▸ What you need to do: Copy out every line of the data below character for character, with no changes.

***** Raw data *****

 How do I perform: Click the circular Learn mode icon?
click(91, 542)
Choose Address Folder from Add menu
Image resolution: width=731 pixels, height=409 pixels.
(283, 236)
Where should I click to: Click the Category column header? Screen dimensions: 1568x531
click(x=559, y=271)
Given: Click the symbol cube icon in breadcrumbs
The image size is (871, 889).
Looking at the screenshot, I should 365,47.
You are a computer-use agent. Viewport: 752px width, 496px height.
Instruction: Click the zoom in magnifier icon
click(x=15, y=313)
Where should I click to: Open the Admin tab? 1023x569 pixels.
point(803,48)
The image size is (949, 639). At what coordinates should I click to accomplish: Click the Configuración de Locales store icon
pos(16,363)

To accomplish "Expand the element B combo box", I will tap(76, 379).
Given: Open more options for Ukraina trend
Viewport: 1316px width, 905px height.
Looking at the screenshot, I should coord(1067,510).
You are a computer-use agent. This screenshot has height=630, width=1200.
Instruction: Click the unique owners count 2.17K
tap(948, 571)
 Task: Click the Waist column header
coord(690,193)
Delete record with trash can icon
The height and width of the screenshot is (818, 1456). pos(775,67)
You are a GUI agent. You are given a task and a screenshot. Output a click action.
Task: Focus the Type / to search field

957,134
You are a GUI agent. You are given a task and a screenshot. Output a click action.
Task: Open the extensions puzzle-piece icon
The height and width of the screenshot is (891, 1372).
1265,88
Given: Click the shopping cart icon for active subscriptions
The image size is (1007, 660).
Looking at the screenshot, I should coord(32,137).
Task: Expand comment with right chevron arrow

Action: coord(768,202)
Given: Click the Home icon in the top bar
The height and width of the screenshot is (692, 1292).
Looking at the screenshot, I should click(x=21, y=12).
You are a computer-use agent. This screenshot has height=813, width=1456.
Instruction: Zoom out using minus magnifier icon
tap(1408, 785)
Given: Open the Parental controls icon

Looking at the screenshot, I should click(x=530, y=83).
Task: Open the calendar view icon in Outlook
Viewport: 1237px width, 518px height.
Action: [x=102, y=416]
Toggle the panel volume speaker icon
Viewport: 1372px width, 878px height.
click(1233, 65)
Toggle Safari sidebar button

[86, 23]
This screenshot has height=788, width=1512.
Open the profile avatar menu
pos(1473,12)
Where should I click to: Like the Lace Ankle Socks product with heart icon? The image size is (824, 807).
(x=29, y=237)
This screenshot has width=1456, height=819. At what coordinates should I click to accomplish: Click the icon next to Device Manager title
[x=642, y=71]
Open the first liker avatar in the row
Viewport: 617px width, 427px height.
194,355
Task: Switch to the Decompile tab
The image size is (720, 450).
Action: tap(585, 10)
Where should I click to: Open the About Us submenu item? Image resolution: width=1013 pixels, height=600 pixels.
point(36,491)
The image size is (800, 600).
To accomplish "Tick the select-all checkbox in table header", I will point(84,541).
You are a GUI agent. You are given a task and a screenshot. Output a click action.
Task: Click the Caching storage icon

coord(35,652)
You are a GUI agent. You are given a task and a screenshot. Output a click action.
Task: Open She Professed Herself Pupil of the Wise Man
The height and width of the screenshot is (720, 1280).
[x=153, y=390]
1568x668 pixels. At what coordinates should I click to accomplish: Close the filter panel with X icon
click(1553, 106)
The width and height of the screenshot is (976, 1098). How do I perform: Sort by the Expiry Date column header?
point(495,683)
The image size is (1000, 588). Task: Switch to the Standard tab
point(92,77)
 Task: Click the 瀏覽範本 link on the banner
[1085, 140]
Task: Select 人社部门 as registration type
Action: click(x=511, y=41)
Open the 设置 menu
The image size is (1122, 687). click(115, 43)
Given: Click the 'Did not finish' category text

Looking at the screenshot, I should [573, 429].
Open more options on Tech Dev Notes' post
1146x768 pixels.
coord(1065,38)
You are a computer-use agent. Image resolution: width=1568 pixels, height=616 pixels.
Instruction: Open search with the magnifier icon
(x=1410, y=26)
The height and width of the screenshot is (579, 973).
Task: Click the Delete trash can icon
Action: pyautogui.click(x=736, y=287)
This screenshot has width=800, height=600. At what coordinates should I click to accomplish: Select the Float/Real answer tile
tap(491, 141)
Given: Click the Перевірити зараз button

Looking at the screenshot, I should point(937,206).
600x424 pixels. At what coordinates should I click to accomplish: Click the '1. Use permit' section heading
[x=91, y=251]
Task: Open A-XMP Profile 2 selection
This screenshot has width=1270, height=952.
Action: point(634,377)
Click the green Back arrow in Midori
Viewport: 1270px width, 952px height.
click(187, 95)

*****

▸ Solution for this problem:
 How do I perform: Click the circular Learn mode icon?
click(91, 542)
Choose Address Folder from Add menu
Image resolution: width=731 pixels, height=409 pixels.
(283, 236)
Where should I click to: Click the Category column header? Screen dimensions: 1568x531
click(x=559, y=271)
Given: Click the symbol cube icon in breadcrumbs
The image size is (871, 889).
Looking at the screenshot, I should 365,47.
You are a computer-use agent. Viewport: 752px width, 496px height.
Instruction: Click the zoom in magnifier icon
click(x=15, y=313)
Where should I click to: Open the Admin tab? 1023x569 pixels.
point(803,48)
The image size is (949, 639). At what coordinates should I click to accomplish: Click the Configuración de Locales store icon
pos(16,363)

To accomplish "Expand the element B combo box", I will tap(76, 379).
Given: Open more options for Ukraina trend
Viewport: 1316px width, 905px height.
Looking at the screenshot, I should coord(1067,510).
You are a computer-use agent. This screenshot has height=630, width=1200.
Instruction: Click the unique owners count 2.17K
tap(948, 571)
 Task: Click the Waist column header
coord(690,193)
Delete record with trash can icon
The height and width of the screenshot is (818, 1456). pos(775,67)
You are a GUI agent. You are given a task and a screenshot. Output a click action.
Task: Focus the Type / to search field

957,134
You are a GUI agent. You are given a task and a screenshot. Output a click action.
Task: Open the extensions puzzle-piece icon
The height and width of the screenshot is (891, 1372).
1265,88
Given: Click the shopping cart icon for active subscriptions
The image size is (1007, 660).
Looking at the screenshot, I should coord(32,137).
Task: Expand comment with right chevron arrow

Action: coord(768,202)
Given: Click the Home icon in the top bar
The height and width of the screenshot is (692, 1292).
Looking at the screenshot, I should click(x=21, y=12).
You are a computer-use agent. This screenshot has height=813, width=1456.
Instruction: Zoom out using minus magnifier icon
tap(1408, 785)
Given: Open the Parental controls icon

Looking at the screenshot, I should click(x=530, y=83).
Task: Open the calendar view icon in Outlook
Viewport: 1237px width, 518px height.
Action: [x=102, y=416]
Toggle the panel volume speaker icon
Viewport: 1372px width, 878px height.
click(1233, 65)
Toggle Safari sidebar button

[86, 23]
This screenshot has height=788, width=1512.
Open the profile avatar menu
pos(1473,12)
Where should I click to: Like the Lace Ankle Socks product with heart icon? The image size is (824, 807).
(x=29, y=237)
This screenshot has width=1456, height=819. At what coordinates should I click to accomplish: Click the icon next to Device Manager title
[x=642, y=71]
Open the first liker avatar in the row
Viewport: 617px width, 427px height.
194,355
Task: Switch to the Decompile tab
The image size is (720, 450).
Action: tap(585, 10)
Where should I click to: Open the About Us submenu item? Image resolution: width=1013 pixels, height=600 pixels.
point(36,491)
The image size is (800, 600).
To accomplish "Tick the select-all checkbox in table header", I will point(84,541).
You are a GUI agent. You are given a task and a screenshot. Output a click action.
Task: Click the Caching storage icon

coord(35,652)
You are a GUI agent. You are given a task and a screenshot. Output a click action.
Task: Open She Professed Herself Pupil of the Wise Man
The height and width of the screenshot is (720, 1280).
[x=153, y=390]
1568x668 pixels. At what coordinates should I click to accomplish: Close the filter panel with X icon
click(1553, 106)
The width and height of the screenshot is (976, 1098). How do I perform: Sort by the Expiry Date column header?
point(495,683)
The image size is (1000, 588). Task: Switch to the Standard tab
point(92,77)
 Task: Click the 瀏覽範本 link on the banner
[1085, 140]
Task: Select 人社部门 as registration type
Action: click(x=511, y=41)
Open the 设置 menu
The image size is (1122, 687). click(115, 43)
Given: Click the 'Did not finish' category text

Looking at the screenshot, I should [573, 429].
Open more options on Tech Dev Notes' post
1146x768 pixels.
coord(1065,38)
You are a computer-use agent. Image resolution: width=1568 pixels, height=616 pixels.
Instruction: Open search with the magnifier icon
(x=1410, y=26)
The height and width of the screenshot is (579, 973).
Task: Click the Delete trash can icon
Action: pyautogui.click(x=736, y=287)
This screenshot has width=800, height=600. At what coordinates should I click to accomplish: Select the Float/Real answer tile
tap(491, 141)
Given: Click the Перевірити зараз button

Looking at the screenshot, I should point(937,206).
600x424 pixels. At what coordinates should I click to accomplish: Click the '1. Use permit' section heading
[x=91, y=251]
Task: Open A-XMP Profile 2 selection
This screenshot has width=1270, height=952.
Action: point(634,377)
Click the green Back arrow in Midori
Viewport: 1270px width, 952px height.
click(187, 95)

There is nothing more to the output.